Digo tudo isso porque o que vou dizer a seguir é duro, e peço desculpas mais uma vez porque sei que vou me alongar, mas acho que não há modo curto de dizer o que vou dizer. Assisti comovido como todos o vídeo em que você conversa com o Flávio. Você diz coisas lindas e terríveis. Relembra o Arena, onde você, Flávio, Paulo José e outros, sob a batuta do Boal, trataram de levar aos palcos o homem brasileiro, e você exulta: “Nós conseguimos!” E conseguiram mesmo, e os frutos do que conseguiram reverberaram por décadas. Só o homem do povo do Flávio em Terra em Transe, desconsertando as crenças utópicas do jornalista vivido pelo Jardel, só este já valia tudo. Mas da sua parte, tivemos Zeca Diabo, Salviano Lisboa, Sinhozinho Malta, Sassá Mutema, tantos, tantos homens brasileiros por excelência, retratos das nossas mazelas e nossas virtudes, contraditórios, terríveis, humanos. É verdade, vocês conseguiram.

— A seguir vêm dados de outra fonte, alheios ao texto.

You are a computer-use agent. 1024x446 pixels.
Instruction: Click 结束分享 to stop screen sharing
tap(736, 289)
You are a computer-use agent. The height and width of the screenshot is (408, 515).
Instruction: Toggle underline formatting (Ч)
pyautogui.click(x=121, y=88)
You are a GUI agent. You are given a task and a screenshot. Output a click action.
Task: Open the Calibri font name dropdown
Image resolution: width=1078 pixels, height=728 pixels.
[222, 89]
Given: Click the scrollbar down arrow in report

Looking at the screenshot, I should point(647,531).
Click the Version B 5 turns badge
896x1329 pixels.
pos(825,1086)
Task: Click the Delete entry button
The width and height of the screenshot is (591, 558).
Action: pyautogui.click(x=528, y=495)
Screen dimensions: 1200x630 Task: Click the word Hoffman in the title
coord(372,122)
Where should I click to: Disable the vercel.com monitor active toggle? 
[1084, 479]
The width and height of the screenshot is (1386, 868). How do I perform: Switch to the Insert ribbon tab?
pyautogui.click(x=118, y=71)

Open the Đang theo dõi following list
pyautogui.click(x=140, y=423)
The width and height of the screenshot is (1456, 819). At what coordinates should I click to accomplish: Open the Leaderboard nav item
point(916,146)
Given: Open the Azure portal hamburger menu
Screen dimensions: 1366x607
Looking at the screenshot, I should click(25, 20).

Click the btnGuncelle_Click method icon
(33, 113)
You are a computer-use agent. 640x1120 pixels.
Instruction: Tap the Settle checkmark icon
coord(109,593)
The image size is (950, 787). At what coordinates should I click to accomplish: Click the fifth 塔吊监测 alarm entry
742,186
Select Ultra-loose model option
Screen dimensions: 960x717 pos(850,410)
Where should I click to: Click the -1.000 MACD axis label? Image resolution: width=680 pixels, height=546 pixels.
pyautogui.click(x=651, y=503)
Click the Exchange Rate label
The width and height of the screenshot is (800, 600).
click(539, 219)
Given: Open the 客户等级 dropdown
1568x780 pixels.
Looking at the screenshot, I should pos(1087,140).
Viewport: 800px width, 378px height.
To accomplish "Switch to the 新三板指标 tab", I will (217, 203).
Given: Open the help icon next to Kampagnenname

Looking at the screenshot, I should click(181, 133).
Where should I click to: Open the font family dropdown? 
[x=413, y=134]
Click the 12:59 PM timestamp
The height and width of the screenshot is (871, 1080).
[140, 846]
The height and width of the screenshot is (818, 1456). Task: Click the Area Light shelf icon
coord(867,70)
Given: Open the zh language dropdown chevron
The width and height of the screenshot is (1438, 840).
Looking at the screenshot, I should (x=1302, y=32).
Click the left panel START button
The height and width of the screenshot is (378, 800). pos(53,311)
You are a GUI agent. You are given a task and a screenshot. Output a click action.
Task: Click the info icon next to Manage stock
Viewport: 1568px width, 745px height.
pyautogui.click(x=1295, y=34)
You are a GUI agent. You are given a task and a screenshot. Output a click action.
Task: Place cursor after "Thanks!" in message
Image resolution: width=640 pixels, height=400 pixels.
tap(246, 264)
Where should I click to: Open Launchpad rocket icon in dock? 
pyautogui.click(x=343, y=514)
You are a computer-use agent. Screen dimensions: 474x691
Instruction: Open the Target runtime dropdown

Você voltou muito no tempo das lembranças, foi até antes de 1964. Mas eu quis voltar um pouco menos, e lembrei do vídeo que você gravou no dia da eleição de 2018, bem em frente ao Arena. Lá, logo depois de votar, você pergunta a seus antigos companheiros, que pensaram a arte e a cultura brasileiras — Boal, Antônio Cândido, tantos outros — onde foi que vocês erraram para que, o país elegesse um Jair Bolsonaro.

E posso voltar um pouco mais, alguns anos, quando você chamava Lula de imbecil e idiota em entrevistas, e disse que o odiava, porque, segundo você, ele glamourizava a ignorância. Logo ele, que abriu tantas universidades e escolas! Logo ele, que chamou ninguém menos que Gilberto Gil para fazer do-in na cultura do país — Gil e sua sabedoria búdica, que um dia você atribuiu a seu pai numa entrevista que me emocionou às lágrimas. Você contou quando seu pai o expulsou de casa por considerar que você estava pronto para a vida, e você pegou carona num caminhão de mangas e foi para a cidade grande. E tantos anos depois, você dizia que seu pai estava certo e dizia exatamente isto, que ele tinha uma sabedoria búdica.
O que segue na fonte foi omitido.